HARARE – The beleaguered Zimbabwean government says it is set to launch its first satellite into orbit next month in a major milestone expected to enhance mineral exploration, monitoring of environmental hazards and droughts, mapping human settlements and disease outbreaks, among many other capabilities.
According to State media reports, ZimSat-1, a nanosatellite, will be launched from the Japanese KIBO Module – the Asian country’s science module for the International Space Station (ISS) − after nearly a year-long delay caused by Covid-19.
The programme is considered the first baby steps of the country’s fledgling space programme, which was launched in 2018 following the launch of the Zimbabwe National Geospatial and Space Agency (ZINGSA).
ZimSat-1 was built by local engineers working with the Kyushu Institute of Technology in Japan. It will be launched by the Japan Aerospace Exploration Agency.
ZINGSA coordinator Mr Painos Gweme told The Sunday Mail that the satellite will be launched between July and August depending on weather conditions.
ZINGSA, he said, has also heightened its participation in space forums to enhance the country’s preparedness for the programme.

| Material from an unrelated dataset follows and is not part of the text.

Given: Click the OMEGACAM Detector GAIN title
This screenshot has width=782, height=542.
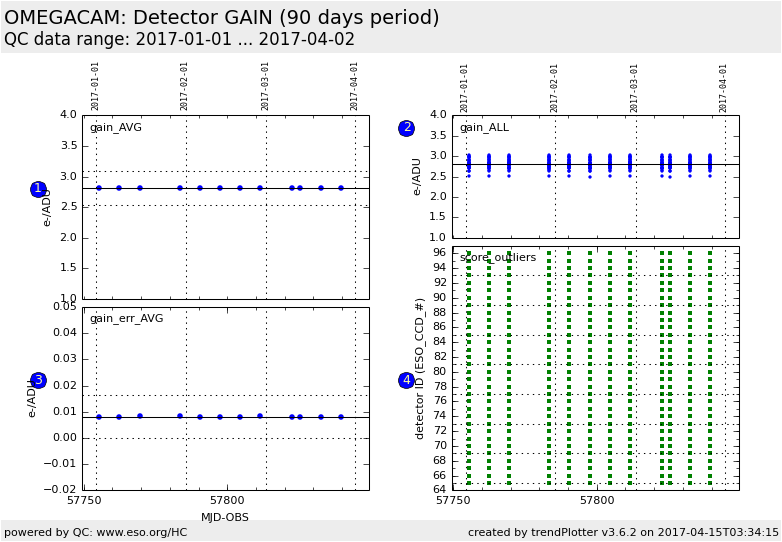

With ZimSat-1 in orbit, Zimbabwe will become the 14th African country to enter space. ZimSat-1 is an Earth Observation CubeSat, which falls under the small satellites category deployed by new space-faring countries.
“Everything is now ready; we received a report recently indicating that it was tested and approved for flight.
“We have our engineers on the ground in Japan who are making sure everything goes according to plan.”
Asked about the importance of Zimbabwe’s space programme, Mr Gweme said: “Space science and technology present cheap, vibrant and more efficient methods which are superior to traditional ones in solving problems.
“Therefore, as a country, we had to adopt space science technologies to solve our national problems appropriately and, as such, the deployment of these technologies was long overdue.”
Since its launch, ZINGSA has developed a National Wetlands Masterplan through its Geospatial Science and Earth Observation department. The department also developed a Revised Agro-Ecological Map for Zimbabwe, which was last updated in 1960.
ZINGSA is currently carrying out aerial mapping of urban settlements to identify dysfunctional, illegal and irregular settlements. To date, suburbs that include Gimboki Farm in Mutare, Cowdray Park in Bulawayo and several others in Harare have been mapped. Meanwhile, ZINGSA’s space science department is also identifying areas to deploy lightning detectors to mitigate lightning strike hazards around the country.